Anyway, the eight or nine voting members of the Hollywood Foreign Press Association, the body that administers the Globes, seem, this year, to have made a deliberate effort to move off Oscar’s patch. We all know that neither Argo nor Les Misérables can win best picture in February? Right? Remember that no film has won a best picture Oscar without a directing nomination since the days of steam. Well, since Driving Miss Daisy anyway.
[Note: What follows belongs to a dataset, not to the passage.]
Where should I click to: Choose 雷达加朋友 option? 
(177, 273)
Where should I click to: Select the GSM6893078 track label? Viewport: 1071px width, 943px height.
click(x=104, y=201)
Oh, blah, blah, blah. You already know these arguments. The Globes were, this year, all about female non-combatants: Jodie Foster, Tina Fey and Amy Poehler. You have to feel a wee bit sorry for old Ricky Gervais. Initial reports show that the US viewing figures were up a significant 10 percent on last year. That might be because the public didn’t like Ricky’s shtick (many don’t). But the truth might be even more damaging: they have absolutely no idea who he is. Let’s pretend it was all to do with there being more popular films up for awards. At any rate, Fey and Poehler — let’s call them Feyhler — were pretty darn good. The jokes were sharp without being nasty: a great deal about booze, CIA-sponsored torture and  embarrassing mishaps. Hats off for the Anne Hathaway quip. Fey hadn’t seen her “so totally alone and abandoned like that since you were on stage with James Franco at the Oscars.” Har har!

But the real star of the show was Jodie Foster. As others have pointed out, she has alluded to her gayness in speeches before. But this was her most explicit acknowledgment yet (and it still wasn’t that explicit). In fact, the amiably rambling speech was more to do with her right to privacy — her right to say as little as she likes about her sexuality and about anything else that’s none of your bloody business. Seems fair enough. I met her a few years ago and a more pleasant, good-humoured, self-deprecating sort you will rarely come across. Let’s hope Elysium is half as good as we wish it to be.

Now, awards silence will upon this place for a few blissful weeks.